Zecche, che patologie possono trasmettere?
Le zecche proliferano soprattutto nel Nord Italia (soprattutto dove ci sono stalle e pascoli) e all’Ospedale Sacro Cuore Don Calabria di Negrar, in provincia di Verona, le loro punture da inizio anno hanno portato 37 ricoveri (23 a maggio). In Italia ci sono 36 specie di zecche, le più diffuse sono quella dei boschi e quella del cane. Ma possono attaccare un po’ tutti i mammiferi compreso all’uomo nutrendosi del sangue dell’ospite, e a volte infettandolo con malattie che possono anche essere fortemente debilitanti. Le patologie che le zecche possono trasmettere? Indirettamente ci sono la Meningoencefalite da zecca o Tbe (sintomi: febbre molto alta, mal di gola, mal di testa, stanchezza, dolori articolari e muscolari) la Borreliosi di Lyme (sintomi cronici agli organi interni), la Rickettsiosi, la Borreliosi ricorrente, la Tularemia e l’Ehrlichiosi. La puntura a volte non si percepisce subito a causa della saliva contenente sostanze anestetiche.
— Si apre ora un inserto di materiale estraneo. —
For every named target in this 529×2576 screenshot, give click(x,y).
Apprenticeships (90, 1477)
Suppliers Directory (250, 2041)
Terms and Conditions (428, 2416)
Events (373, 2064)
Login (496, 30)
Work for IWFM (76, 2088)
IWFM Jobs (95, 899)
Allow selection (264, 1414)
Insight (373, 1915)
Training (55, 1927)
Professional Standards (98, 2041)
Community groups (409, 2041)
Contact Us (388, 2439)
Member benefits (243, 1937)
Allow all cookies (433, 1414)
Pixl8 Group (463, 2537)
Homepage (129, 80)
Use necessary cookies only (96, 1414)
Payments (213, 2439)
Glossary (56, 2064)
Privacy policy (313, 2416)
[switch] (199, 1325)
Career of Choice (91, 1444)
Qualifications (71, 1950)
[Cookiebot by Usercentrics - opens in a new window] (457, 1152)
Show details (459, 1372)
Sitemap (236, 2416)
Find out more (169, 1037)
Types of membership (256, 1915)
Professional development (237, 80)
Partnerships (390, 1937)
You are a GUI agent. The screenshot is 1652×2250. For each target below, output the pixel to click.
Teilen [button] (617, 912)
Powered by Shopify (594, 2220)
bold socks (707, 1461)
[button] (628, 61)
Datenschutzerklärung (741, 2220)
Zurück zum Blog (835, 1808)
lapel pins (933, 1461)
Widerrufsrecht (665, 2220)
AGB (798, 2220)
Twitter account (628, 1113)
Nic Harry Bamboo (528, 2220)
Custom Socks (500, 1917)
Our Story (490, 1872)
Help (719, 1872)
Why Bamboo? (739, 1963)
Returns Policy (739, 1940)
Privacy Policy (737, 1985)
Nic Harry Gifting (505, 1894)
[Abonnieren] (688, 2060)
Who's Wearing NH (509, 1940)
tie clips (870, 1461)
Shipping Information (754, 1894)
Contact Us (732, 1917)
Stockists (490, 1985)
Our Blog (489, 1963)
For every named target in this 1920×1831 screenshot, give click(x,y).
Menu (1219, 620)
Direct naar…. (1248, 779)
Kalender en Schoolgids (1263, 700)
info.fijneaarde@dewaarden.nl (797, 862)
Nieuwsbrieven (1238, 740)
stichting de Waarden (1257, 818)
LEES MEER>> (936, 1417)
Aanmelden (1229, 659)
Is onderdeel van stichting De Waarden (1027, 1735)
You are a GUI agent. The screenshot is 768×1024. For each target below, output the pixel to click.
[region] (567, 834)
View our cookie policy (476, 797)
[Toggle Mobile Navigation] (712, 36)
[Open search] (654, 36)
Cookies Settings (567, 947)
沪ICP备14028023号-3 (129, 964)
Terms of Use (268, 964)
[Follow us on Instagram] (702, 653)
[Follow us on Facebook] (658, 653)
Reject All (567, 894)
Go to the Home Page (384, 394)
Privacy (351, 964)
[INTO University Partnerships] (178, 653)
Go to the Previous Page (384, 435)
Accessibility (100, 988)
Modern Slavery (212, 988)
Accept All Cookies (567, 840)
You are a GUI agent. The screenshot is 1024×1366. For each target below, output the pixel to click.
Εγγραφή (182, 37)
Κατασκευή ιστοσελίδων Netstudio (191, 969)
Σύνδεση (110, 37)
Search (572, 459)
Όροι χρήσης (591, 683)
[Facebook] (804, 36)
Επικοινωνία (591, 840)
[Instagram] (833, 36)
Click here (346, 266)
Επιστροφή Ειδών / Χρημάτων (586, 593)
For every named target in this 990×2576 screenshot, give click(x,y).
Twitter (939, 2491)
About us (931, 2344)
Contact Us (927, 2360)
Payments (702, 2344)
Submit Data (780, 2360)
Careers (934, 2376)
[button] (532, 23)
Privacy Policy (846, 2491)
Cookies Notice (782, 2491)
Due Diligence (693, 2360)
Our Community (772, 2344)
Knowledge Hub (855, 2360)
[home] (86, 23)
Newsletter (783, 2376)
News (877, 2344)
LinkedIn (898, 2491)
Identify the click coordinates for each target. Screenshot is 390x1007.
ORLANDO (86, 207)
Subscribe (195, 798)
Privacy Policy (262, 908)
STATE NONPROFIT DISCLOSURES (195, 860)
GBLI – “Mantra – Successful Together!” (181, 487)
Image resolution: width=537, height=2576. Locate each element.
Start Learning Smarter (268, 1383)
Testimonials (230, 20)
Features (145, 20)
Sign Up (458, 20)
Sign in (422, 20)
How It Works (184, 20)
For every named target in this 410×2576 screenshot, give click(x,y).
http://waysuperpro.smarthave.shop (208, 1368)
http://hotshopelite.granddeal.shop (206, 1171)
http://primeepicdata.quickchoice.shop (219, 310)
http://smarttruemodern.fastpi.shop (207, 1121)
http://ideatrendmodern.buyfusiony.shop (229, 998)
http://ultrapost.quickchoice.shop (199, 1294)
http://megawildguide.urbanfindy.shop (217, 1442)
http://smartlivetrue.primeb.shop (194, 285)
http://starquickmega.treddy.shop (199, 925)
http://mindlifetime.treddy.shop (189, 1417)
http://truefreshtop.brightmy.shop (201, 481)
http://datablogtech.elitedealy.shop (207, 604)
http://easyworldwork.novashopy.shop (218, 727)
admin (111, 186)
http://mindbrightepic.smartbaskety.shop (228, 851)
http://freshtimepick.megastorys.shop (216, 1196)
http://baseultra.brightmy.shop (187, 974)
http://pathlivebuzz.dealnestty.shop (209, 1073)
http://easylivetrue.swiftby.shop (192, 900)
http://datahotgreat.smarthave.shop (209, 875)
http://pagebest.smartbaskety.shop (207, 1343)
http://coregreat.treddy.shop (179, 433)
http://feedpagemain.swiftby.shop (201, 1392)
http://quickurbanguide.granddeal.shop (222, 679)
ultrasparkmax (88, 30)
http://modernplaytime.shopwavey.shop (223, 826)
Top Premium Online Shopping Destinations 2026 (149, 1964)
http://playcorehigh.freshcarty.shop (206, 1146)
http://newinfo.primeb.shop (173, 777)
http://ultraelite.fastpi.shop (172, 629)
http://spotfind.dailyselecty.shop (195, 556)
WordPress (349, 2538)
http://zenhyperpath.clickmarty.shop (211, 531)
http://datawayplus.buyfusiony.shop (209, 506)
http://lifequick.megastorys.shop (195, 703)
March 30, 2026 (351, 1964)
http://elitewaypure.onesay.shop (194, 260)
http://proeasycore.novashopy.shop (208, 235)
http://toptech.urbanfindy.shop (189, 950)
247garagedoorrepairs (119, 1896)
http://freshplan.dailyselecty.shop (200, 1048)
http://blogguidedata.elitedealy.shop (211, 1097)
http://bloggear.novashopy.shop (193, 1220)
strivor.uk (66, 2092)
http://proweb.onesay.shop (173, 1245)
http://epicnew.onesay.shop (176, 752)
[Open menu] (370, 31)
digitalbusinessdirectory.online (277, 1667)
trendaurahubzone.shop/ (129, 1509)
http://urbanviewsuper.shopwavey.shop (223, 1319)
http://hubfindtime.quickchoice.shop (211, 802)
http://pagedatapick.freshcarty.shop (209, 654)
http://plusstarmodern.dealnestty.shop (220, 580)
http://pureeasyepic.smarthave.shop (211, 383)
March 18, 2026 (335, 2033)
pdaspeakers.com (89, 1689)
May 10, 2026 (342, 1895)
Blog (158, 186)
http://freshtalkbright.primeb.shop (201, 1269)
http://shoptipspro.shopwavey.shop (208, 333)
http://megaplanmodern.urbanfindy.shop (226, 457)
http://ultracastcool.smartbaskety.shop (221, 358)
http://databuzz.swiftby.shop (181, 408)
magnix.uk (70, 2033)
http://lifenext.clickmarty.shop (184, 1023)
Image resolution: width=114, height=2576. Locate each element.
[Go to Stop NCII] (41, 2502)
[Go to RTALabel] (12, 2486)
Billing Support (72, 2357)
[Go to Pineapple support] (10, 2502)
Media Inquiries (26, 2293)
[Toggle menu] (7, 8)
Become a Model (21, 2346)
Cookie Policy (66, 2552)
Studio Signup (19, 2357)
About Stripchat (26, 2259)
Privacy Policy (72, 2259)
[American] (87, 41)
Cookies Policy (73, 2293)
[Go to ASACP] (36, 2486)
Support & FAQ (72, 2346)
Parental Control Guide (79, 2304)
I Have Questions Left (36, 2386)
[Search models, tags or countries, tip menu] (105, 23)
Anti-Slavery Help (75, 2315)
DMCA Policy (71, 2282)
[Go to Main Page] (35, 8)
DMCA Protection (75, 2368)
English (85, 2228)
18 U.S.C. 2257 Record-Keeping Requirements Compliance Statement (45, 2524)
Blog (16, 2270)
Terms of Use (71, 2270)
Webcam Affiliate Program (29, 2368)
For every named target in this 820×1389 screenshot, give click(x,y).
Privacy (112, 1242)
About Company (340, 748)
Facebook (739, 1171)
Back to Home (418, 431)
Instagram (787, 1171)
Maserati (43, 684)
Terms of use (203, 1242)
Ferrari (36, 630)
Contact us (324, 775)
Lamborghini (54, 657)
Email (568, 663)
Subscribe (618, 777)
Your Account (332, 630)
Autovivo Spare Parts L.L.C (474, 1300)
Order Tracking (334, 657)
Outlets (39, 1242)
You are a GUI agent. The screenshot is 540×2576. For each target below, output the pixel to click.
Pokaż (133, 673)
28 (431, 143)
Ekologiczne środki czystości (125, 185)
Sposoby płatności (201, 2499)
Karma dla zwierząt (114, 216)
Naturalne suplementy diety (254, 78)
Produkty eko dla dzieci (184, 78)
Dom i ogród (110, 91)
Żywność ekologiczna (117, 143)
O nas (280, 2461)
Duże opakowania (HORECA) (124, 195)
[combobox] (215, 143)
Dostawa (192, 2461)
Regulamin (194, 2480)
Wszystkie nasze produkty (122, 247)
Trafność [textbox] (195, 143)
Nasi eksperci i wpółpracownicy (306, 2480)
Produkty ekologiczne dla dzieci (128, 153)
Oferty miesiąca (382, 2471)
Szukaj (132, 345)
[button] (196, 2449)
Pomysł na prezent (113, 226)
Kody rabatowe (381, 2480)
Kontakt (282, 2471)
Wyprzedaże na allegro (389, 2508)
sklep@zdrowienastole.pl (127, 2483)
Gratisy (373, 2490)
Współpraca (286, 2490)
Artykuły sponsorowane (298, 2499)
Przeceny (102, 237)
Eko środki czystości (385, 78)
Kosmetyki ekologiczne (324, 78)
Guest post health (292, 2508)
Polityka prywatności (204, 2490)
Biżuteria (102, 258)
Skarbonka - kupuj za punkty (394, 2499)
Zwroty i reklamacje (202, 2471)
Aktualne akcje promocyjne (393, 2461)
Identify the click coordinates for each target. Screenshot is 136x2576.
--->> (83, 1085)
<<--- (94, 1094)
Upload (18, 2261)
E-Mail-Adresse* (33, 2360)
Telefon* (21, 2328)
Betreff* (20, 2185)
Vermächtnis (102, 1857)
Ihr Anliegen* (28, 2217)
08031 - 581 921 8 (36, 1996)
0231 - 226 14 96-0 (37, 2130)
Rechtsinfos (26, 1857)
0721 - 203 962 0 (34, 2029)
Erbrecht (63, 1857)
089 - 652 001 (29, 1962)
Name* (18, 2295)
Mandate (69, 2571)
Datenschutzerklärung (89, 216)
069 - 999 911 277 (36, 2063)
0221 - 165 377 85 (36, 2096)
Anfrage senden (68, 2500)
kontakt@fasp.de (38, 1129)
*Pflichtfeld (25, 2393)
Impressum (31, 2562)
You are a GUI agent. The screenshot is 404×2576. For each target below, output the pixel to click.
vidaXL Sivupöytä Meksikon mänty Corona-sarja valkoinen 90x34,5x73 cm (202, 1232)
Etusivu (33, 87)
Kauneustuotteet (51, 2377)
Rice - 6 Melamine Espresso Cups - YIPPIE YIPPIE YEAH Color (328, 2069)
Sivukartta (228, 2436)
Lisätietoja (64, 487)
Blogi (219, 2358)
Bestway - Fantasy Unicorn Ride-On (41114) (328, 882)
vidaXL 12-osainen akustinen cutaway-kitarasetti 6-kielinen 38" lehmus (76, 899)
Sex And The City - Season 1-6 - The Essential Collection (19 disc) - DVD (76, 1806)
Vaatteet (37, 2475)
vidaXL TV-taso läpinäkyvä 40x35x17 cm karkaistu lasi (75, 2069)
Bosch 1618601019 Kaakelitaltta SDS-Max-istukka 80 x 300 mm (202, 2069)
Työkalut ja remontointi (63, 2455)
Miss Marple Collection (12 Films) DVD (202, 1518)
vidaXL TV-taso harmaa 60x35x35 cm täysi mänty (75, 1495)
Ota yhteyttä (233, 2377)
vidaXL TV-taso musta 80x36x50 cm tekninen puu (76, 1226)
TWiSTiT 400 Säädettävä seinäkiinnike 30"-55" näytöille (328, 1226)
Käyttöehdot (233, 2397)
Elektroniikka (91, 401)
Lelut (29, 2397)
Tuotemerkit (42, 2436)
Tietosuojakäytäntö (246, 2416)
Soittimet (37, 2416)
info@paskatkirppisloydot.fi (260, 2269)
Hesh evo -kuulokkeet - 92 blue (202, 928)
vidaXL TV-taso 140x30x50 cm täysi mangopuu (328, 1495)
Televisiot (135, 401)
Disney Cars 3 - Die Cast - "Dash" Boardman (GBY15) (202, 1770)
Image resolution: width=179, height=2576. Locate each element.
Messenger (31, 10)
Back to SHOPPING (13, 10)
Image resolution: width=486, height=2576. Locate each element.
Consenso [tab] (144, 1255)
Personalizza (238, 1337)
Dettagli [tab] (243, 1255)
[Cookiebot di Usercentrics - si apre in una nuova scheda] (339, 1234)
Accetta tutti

Il morso di una zecca può rendere allergici alla carne?
Possibile? Lo scrive il sito lescienze.it secondo cui una “puntura può predisporre a una reazione immunitaria scatenata dall’ingestione di prodotti di origine animale, per la quale al momento non esistono trattamenti. Questo aracnide si trova solo in Nord e Centro America, e ora che si sta espandendo la sua area di distribuzione negli Stati Uniti, gli esperti sono in allerta”.